When asked to name his favourite project so far, Harding recalls working for one of the biggest and most respected newspapers in Brazil, Valor Econmico: “We helped them redesign their digital offering and bring a new one – Valor Investe – to the market,” he explains. “I’ve been interested in the future of news for a long time and this was a fantastic opportunity to design an experience that addressed a lot of things that I feel many news organisations miss.”
The project is openly discussed on the studio’s blog, where team members are encouraged to share their work and things they have learned online. “We’re very competitive, but we’ve always loved being radically transparent because of what it brings you in return: brilliant people to work with, clients who want to take risks and move things on, and interesting work.”
One such example of this – and a favourite project of Malbon’s – is the studio’s ‘Skype in the Classroom’ project.

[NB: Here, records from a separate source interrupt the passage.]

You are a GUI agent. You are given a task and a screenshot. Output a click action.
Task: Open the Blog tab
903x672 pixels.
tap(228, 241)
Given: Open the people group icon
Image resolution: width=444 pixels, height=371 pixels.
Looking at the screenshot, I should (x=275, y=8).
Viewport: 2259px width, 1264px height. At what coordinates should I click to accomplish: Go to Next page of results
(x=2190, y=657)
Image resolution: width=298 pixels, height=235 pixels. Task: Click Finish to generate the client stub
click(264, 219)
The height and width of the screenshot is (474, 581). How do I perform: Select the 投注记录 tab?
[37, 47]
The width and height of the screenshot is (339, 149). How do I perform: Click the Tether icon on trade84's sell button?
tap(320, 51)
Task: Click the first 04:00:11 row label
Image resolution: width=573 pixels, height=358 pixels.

When Skype realised that teachers were using its service in innovative new ways to collaborate with other educators around the world, it challenged Made by Many to think of ways to encourage others to use it similarly. “The traditional response would have been to create a microsite profiling some of the teachers; possibly some short films using the examples to ‘inspire’ other teachers,” says Malbon.
Instead – and with Skype’s permission – the studio delved a little deeper to develop some real user-based alternative propositions: “We believed, although we had no evidence to start with, that we could be more successful by layering a special service for teachers on top of Skype’s basic free functionality,” he explains. “Skype clearly understands how to make a great product, and by giving us the green light on this alternative approach we ended up somewhere much more interesting and effective. That’s what we love about this project; it’s such a neat encapsulation of what we do at Made by Many and why,” he continues.
Soon that won’t be the only thing that Made by Many does, with Malbon revealing the beginnings of a lab starting in the London office. “There are quite a few of us who’d like to make more physical bits of the internet – stuff that bridges the gap between real and virtual.”
He grins: “I think we believe that the web has given us all superpowers. It would be a shame if all we could do with them is play Angry Birds, check our Klout scores and ‘Like’ things.”